Problem details => Copy the listing from the line that contains "Given: Click the back navigation arrow" through its last line, swapping "arrow" for "button" and changing nothing else. Leave the pictures out of your copy.

Data records
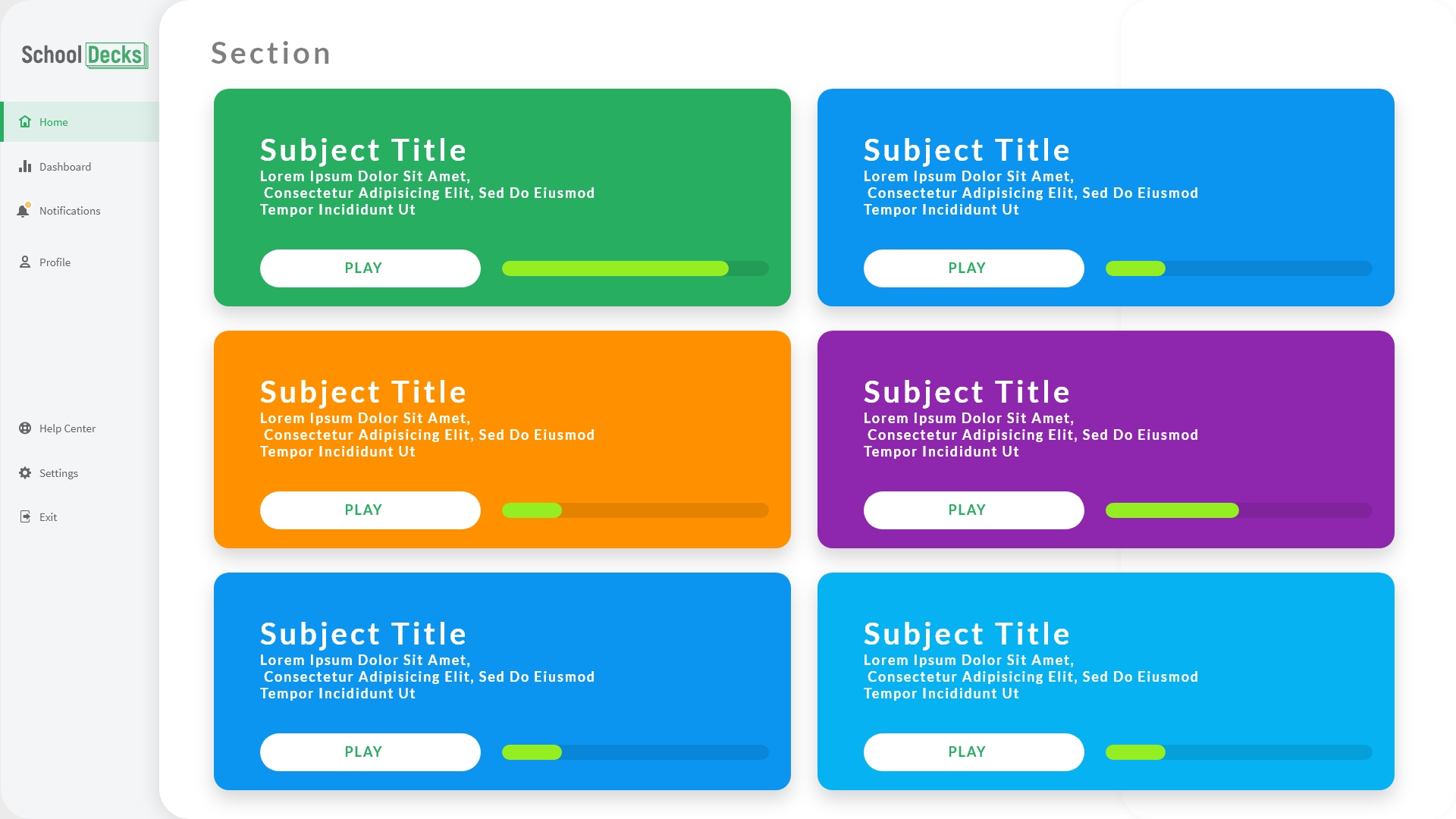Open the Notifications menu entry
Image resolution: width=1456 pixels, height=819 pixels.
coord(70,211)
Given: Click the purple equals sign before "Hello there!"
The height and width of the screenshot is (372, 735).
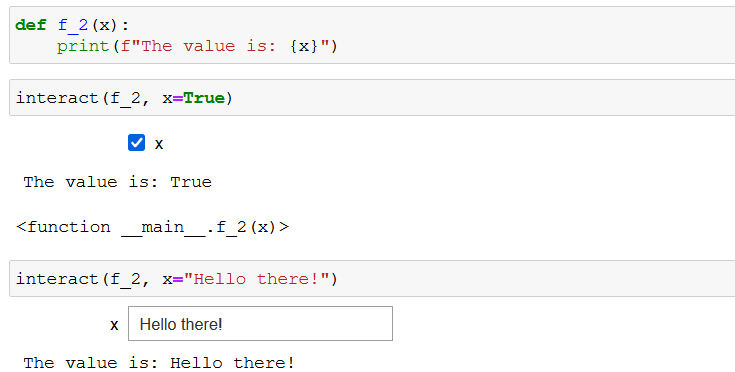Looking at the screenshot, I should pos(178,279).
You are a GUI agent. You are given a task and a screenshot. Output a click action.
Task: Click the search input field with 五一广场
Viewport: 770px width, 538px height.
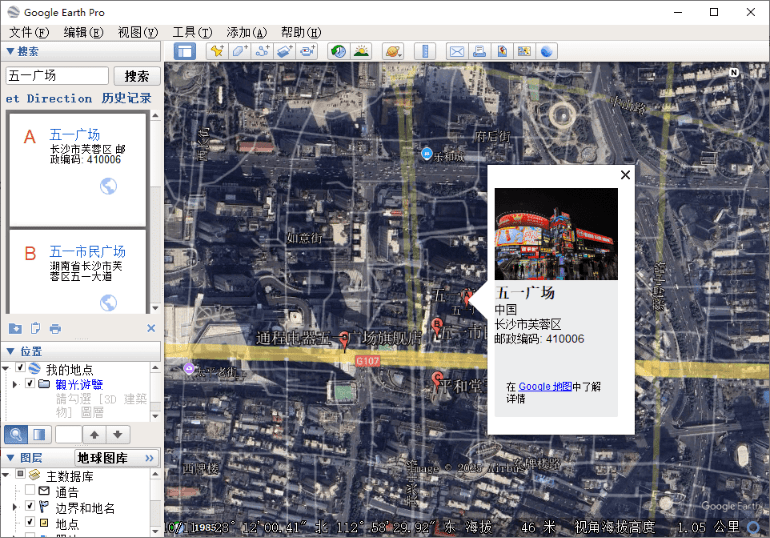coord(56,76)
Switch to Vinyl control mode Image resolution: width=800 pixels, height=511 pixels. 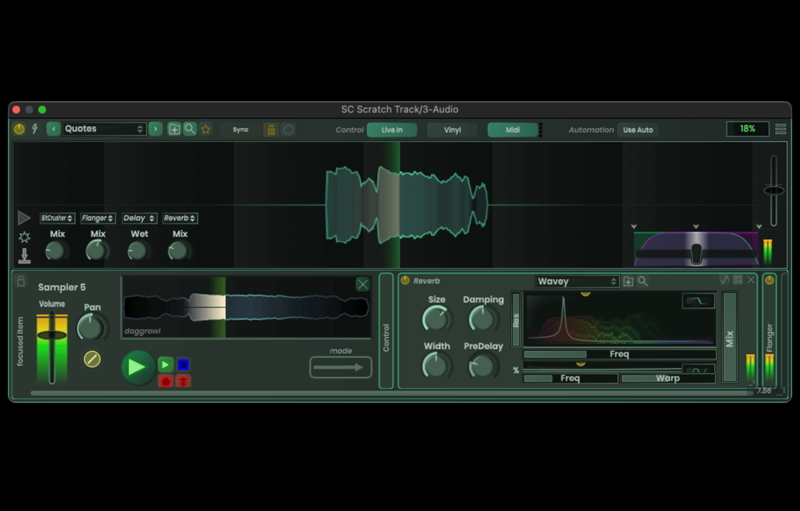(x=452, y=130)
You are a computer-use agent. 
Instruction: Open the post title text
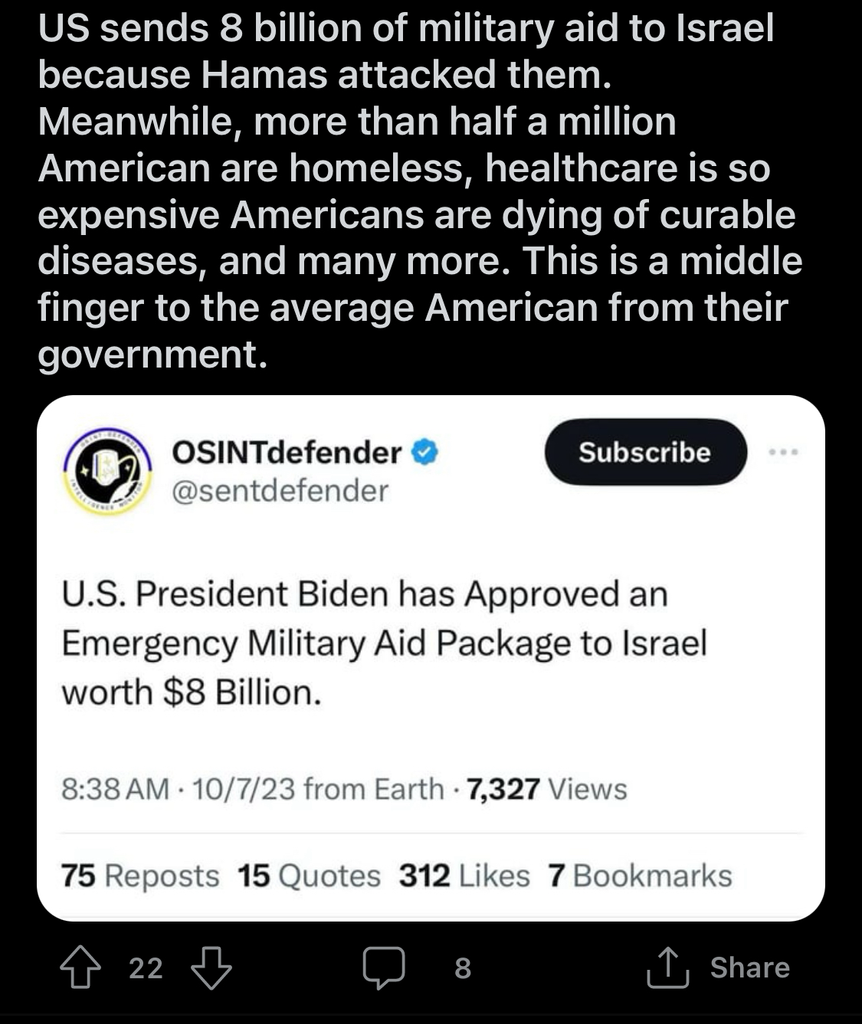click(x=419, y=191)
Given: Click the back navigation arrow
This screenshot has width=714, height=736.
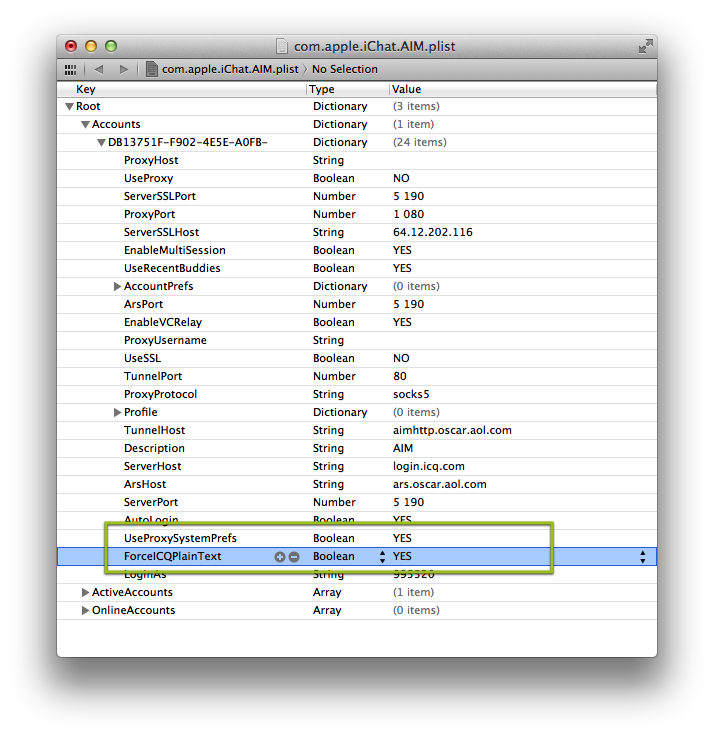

Answer below =>
Given: Click the back navigation button
This screenshot has width=714, height=736.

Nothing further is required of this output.